Amigos desde hace mucho, todo se fue como arena entre los dedos, he tratado de saber de ti sin respuesta. Espero algún día me contestes y al menos me valores como alguna vez lo hiciste, que el tiempo no sea excusa solo para pasar a saludar al menos, que al menos vuelva a tener un poquito de importancia en tu vida. Solo eso.

martes, 23 de abril de 2013

A mi manera

¿Pero qué es un hombre? ¿Qué es lo que ha conseguido? si no es a sí mismo, entonces tiene nada.

sábado, 13 de abril de 2013

No todo es lo que parece.

Que las nubes cubran el cielo, no significa que el cielo no exista.

domingo, 7 de abril de 2013

Quizás

Quizás no sea el mejor, pero de seguro no soy el peor. Cada día lo intento todo para ser mejor y eso es lo importante, me importa más el resto que yo mismo, quizás eso es lo malo en mi.

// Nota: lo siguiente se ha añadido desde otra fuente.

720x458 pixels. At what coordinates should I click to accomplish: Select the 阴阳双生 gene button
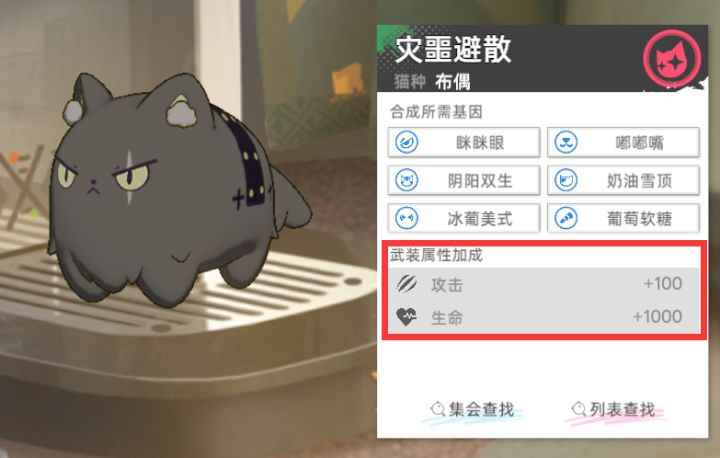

miércoles, 20 de marzo de 2013

Externalidades.

Quisiera ser breve, tal vez lo sea. Solo dejaré que fluya. Sé que no soy buena persona, solo no soy una mala persona. No desmerezco a mis amigos para nadas, tengo poquisimos. Me gustaría disfrutarlos a todos, pero no se puede, siempre hay excusa por parte de algunos, falta de tiempo o mil cosas más. Creo tener razón al pensar en que está bien en que no siempre se puede tener lo que se quiere, en el caso de las amistades... bueno es como lo mismo, no siempre puedes tener a tus amigos cuando quieres, pero finalmente es peor mi caso y es lo que me destruye de a poco. A mi no me complica tanto no ver a mis amigos, finalmente siempre he tenido una vida muy solitaria, por lo cual se vivir conmigo mismo. El problema es cuando se genera expectativa. SI USTED NO PUEDE CUMPLIR NO SE COMPROMETA, esa es la frase que me hace eco en la cabeza. Si no me puede ver, no me diga que nos juntemos, si despues va a salir a ultima hora con que no. Una vez es aceptable, dos veces quizas, tres veces parezco hueon creyendo y cuatro veces ya no me queda felicidad. La verdad los amigos son para disfrutarlos y todo eso. A pesar de que he andado muy positivo este ultimo tiempo (no queda otra) hay cosas que me desalientan y me dan lata, porque finalmente tengo amigos que me dañan aunque no lo quieran.